A web application to manage your music, videos, bookmarks and more by synchornizing your lists with external services like YouTube, Spotify or Pocket.

Primary LanguageTypeScript


Listmate

Next generation knowledge suite for your music library, bookmarks, RSS feeds and more.




Project Homepage  |  Docs


Long gone are the days of the personal media library. Streaming services and SaaS dominate the market. Once subscriptions end, access to your data is lost until more payments have been made. Your playlists, bookmarks, and movies are trapped in silos that are hard to move away from.

Listmate was created to take back control of your personal knowledge by integrating external data APIs directly into the local media library.


Features

  •  📝   Organize your music library, your bookmarks, movies and more
  •  ⚡️   Flexible data model – everything is a resource
  •  🎶   Import playlists etc. from Spotify, YouTube, Pocket and more
  •  🔗   Link resources to each other and to external services
  •  🔮   Automatic matching by finding and identifying resources from different services
  •  🔊   Built-in player combines the playback of local, Spotify and YouTube files into a single interface
  •  📻   Unified player queue – add videos and songs from different playback sources into a single joint queue
  •  🤖   (Mostly1) works without JavaScript – built with Remix and on top HTTP & HTML
  •  💾   Keep all your data in a single SQLite database file2
  •  🔌   Direct integration with Spotify Data API and Playback SDK
  •  📆   Scheduled data imports – daily RSS feeds, weekly playlist updates...
  •  💿   Easy data exports – JSON, XML, CSV, RDF exports and symlinked FS "views"



Concepts

Everything is a DataObject / Resource

Every list item and associated data is represented as a DataObject in the database, and as a Resource in application logic.

The reason for this separation is a DataObject is very much tied to database restrictions (and column types, as we use the Prisma ORM).
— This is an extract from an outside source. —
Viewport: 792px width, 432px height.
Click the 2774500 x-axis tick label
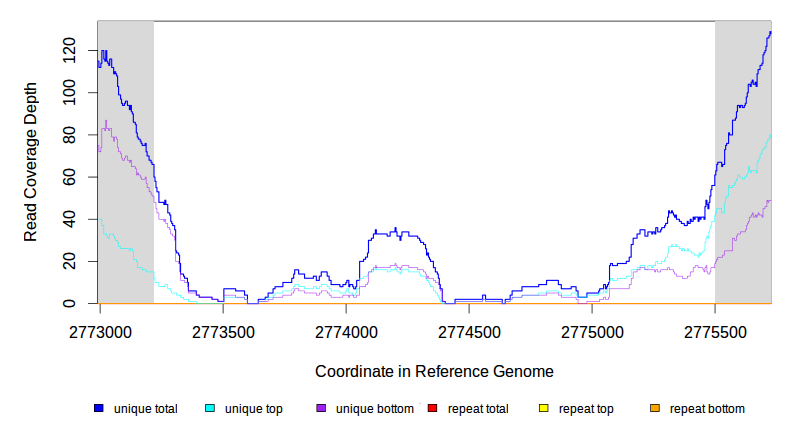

On the other hand, a Resource doesn't care how the data is stored. This enables us to provide different database providers (like PostgreSQL) in the future, without having to change any application logic. Also, it is much easier to build custom typings for the different ResourceType types when that code is not auto-generated (as Prisma does).

DataObjects can be linked together using a ValueRef. These always have a .value and may contain a .ref, which contains the DataObject ID to link to. E.g. a Song resource has a resource.values.artist property, that is a ValueRef to a Artist resource.
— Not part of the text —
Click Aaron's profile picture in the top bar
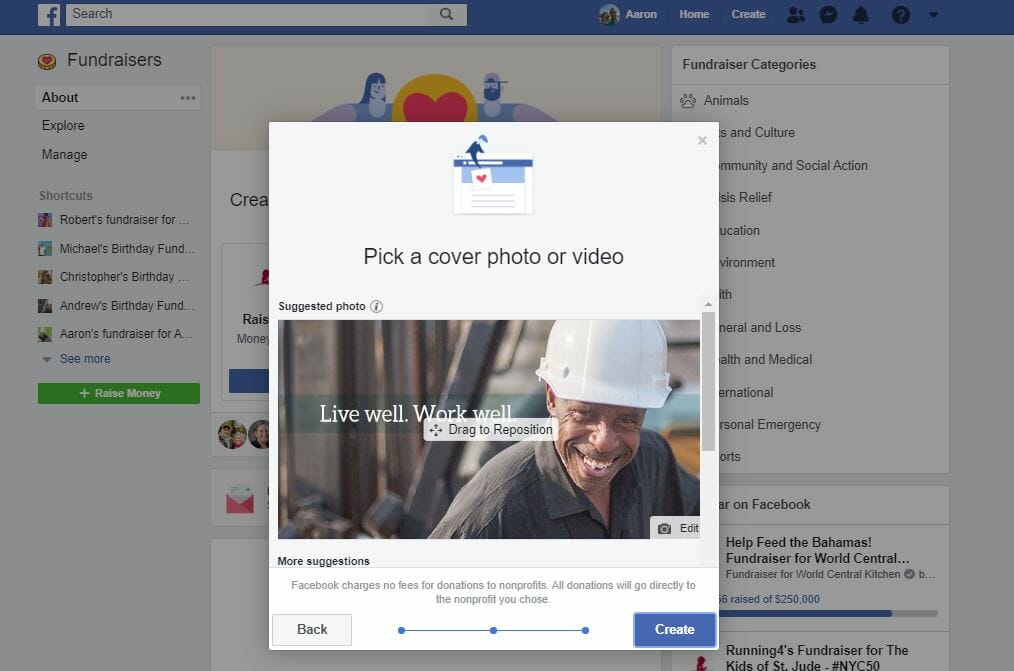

Using this system makes it really easy to build resource types, that link to each other with automatic UI support.


Resource explainer image


A DataObject can be linked to items on external services

For example a Song resource may have an equivalent in the Spotify database. To link them, a DataObjectRemote is created, that contains the SourceType.SPOTIFY and the respective URI.
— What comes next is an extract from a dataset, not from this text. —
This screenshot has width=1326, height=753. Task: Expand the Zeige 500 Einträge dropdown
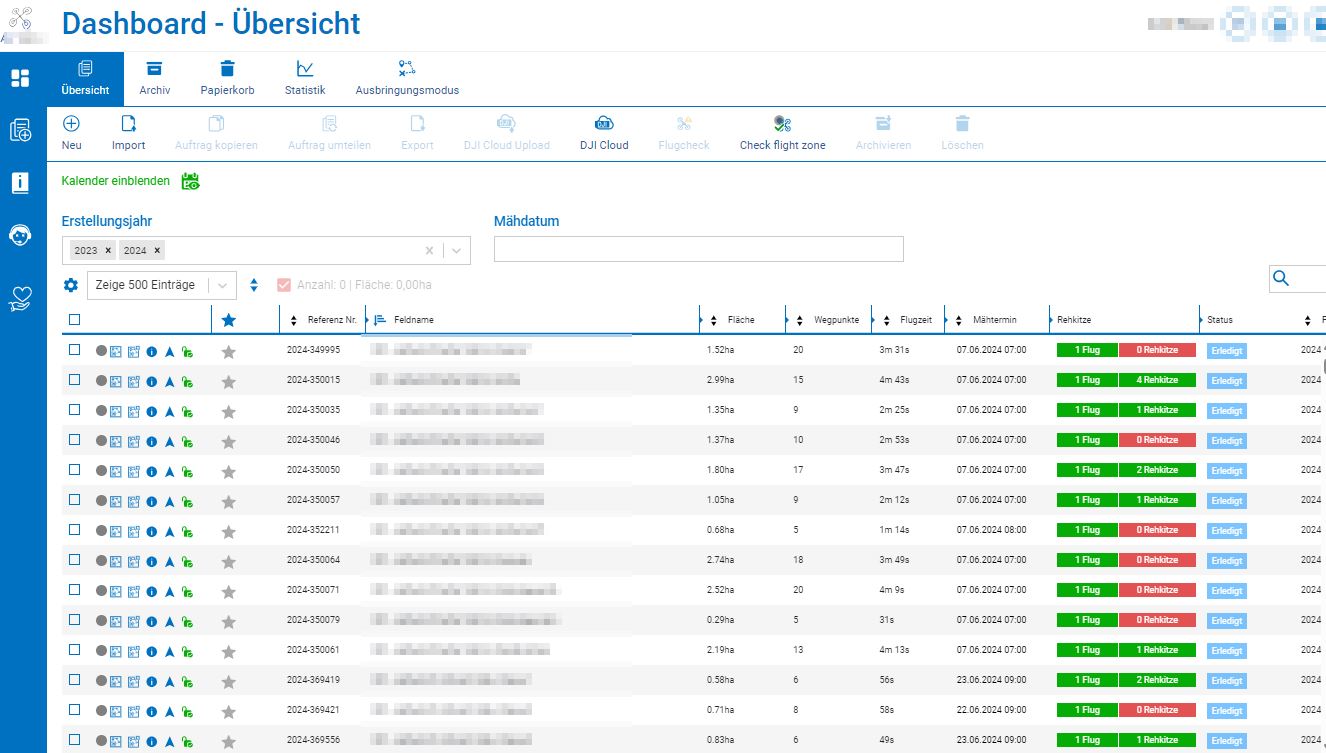coord(222,285)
By linking them, these two items become the logical "same".

A DataObject may contain multiple different DataObjectRemote entries.


Lists can be created locally, or imported from external services

You can create lists locally, which can contain anything you want. You can also import lists from external services, but these can only contain types that the given API supports.

For example, you can import your Spotify playlists, and set the interval in which they should be synced.

List content limitations:

  • Custom lists can contain any ResourceType
  • Synced Spotify lists may only contain songs
    • Exception: Synced favourites (albums, artists, songs)
  • Synced Pocket list may only contain bookmarks

In the future, we may provide two-way syncing with selected providers, as not all of them provide appropiate APIs.



Development

  • Start dev server:

    npm run dev

This starts your app in development mode, rebuilding assets on file changes.



Supported resource types

  • Collection
  • Song
  • Album
  • Artist
  • Playlist [Collection]
  • Bookmark
  • Video
  • Channel
Coming up
  • Webpage
  • RSS Feed [Collection]

Supported APIs

  • Spotify API
  • YouTube API
Coming up
  • Pocket API
  • youtube-dl API
  • Internet Archive API
  • Archive API

Architecture & Todo

Footnotes

  1. Playback requires JS enabled

  2. As of right now, files are still in a seperate folder, but I plan on saving files as BLOB data inside the database as well.